Tens of thousands of NBAA members have arrived in Las Vegas expecting to see airplanes on display–plenty of them. And these days, no show is complete without at least one airliner manufacturer trying to coax a few large-cabin bizjet owners to move up.
Airbus is attempting to persuade a few customers in Vegas by parking an ACJ319 at the Henderson Executive Airport static display. This is, in fact, the first time an ACJ319 is being shown in the U.S. and represents a business aviation version of the venerable A319 airliner flying with 99 different carriers around the globe. The aircraft on display includes an interior designed by Alberto Pinto Co.
Airbus vice president executive and private aviation François Chazelle said the company has more than 170 jets in service with private companies. “One-hundred-ten are from the ACJ318/319/320 family and 60 are VIP versions of the A330/340/380 aircraft,” he said. The OEM delivered 15 business airplanes in 2010 worth $1.5 billion, he noted, adding, “In 2011, we are delivering about one aircraft per month.” Reflecting the changes to the business aircraft marketplace in the past five years, Chazelle said, “50 percent of these new aircraft are headed for the Middle East, 25 percent to China and the rest to Europe, Africa and the Americas.”
For an airplane with a voluminous 5,900-cu-ft cabin and the ability to fly 6,000 nm on a fill-up, the ACJ319 has a surprisingly tiny footprint, about that of a Bombardier Global 5000 or Gulfstream G550. However, the latter two business jets’ cabins are considerably smaller than that of the Airbus, at 2,022 and 1,669 cu ft, respectively. Those differences tend to make people sit up and take notice rather quickly, especially when they hear the price of an Airbus typically includes the cost of the cabin.
Chazelle said that Airbus customers tell him how arduous they find the process of outfitting a large-aircraft cabin. “It is quite complicated and risky. That’s why we sell the cabin either through our Airbus corporate jet centers or through any of nine approved outfitters. It’s not something we push at all, but we have delivered about 60 percent of the aircraft cabins [on aircraft we’ve sold]. It’s what customers want,” he said.
If ordered today, a new ACJ318/319/320 could be delivered by early 2013. “We have some reserve positions for the ACJ fleet coming down the [production] line,” Chazelle noted. Customers can choose an airliner to modify into an ACJ as little as 12 months before the delivery date, but an airliner version of one of these aircraft couldn’t be delivered until the 2014 to 2015 time frame.
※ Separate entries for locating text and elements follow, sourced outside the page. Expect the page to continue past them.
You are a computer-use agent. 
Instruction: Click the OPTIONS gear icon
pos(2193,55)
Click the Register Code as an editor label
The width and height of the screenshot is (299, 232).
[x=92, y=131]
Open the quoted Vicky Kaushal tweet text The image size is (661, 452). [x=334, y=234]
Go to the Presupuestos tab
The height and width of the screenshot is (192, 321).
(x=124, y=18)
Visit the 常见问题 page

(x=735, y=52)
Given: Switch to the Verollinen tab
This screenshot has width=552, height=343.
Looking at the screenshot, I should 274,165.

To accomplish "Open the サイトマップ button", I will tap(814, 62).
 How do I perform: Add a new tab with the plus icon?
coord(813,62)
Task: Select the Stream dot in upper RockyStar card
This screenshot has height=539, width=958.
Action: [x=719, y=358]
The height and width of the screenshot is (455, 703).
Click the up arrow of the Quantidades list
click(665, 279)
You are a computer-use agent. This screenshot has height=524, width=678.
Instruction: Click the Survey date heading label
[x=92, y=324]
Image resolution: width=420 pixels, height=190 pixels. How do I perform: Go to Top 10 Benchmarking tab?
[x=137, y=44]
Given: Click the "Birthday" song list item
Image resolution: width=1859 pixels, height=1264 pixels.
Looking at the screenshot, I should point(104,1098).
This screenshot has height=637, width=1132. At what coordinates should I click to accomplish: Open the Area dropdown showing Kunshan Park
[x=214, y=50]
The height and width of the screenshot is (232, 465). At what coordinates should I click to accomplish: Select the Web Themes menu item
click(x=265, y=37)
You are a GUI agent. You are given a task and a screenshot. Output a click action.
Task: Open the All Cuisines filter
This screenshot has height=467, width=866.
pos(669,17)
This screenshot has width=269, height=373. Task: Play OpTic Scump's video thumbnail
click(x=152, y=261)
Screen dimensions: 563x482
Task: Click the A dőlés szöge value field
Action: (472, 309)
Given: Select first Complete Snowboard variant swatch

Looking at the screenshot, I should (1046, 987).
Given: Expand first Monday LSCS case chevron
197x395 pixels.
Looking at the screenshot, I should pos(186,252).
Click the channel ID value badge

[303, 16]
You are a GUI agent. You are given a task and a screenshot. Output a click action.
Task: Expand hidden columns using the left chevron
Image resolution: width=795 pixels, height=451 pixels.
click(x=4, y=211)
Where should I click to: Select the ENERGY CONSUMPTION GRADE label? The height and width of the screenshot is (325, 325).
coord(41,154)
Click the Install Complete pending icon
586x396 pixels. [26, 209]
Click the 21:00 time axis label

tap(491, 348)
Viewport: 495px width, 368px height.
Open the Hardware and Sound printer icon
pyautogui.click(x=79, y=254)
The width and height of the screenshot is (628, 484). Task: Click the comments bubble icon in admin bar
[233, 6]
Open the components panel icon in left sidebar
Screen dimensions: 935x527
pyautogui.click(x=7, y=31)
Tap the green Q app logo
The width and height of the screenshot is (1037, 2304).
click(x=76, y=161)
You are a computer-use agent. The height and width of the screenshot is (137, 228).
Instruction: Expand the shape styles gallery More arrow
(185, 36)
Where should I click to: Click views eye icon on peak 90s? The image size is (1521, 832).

While the new engine option (NEO) was the talk of the Paris Air Show this year, Chazelle said that option “is a little too far out [timewise]” to plan for business buyers. But ACJ buyers can choose from two available powerplants: either a version of the CFM56 family or the International Aero V2500. Another option many do choose is the sharklets standing up from the wingtips. “These have a pretty good value and a nice visual effect,” according to Chazelle.
Few customers probably realize the importance of which way the cargo doors swing on a large aircraft like the ACJ, but the direction adds value, according to Airbus. On the ACJ family, cargo doors swing out, while on the Boeings they swing inward. The difference translates into the ability to easily add or remove extra fuel tanks to the Airbus depending upon whether the mission calls for additional range or the ability to add more passengers and cargo. Chazelle said the tanks can be changed by local maintenance technicians overnight. An ACJ319 can typically operate with as many as three additional fuel tanks.
List price for an ACJ318 is $65 million, an ACJ319 $80 million and for the ACJ320 $85 million. Prices of aircraft in the A330/340/380 category are quoted on an individual basis.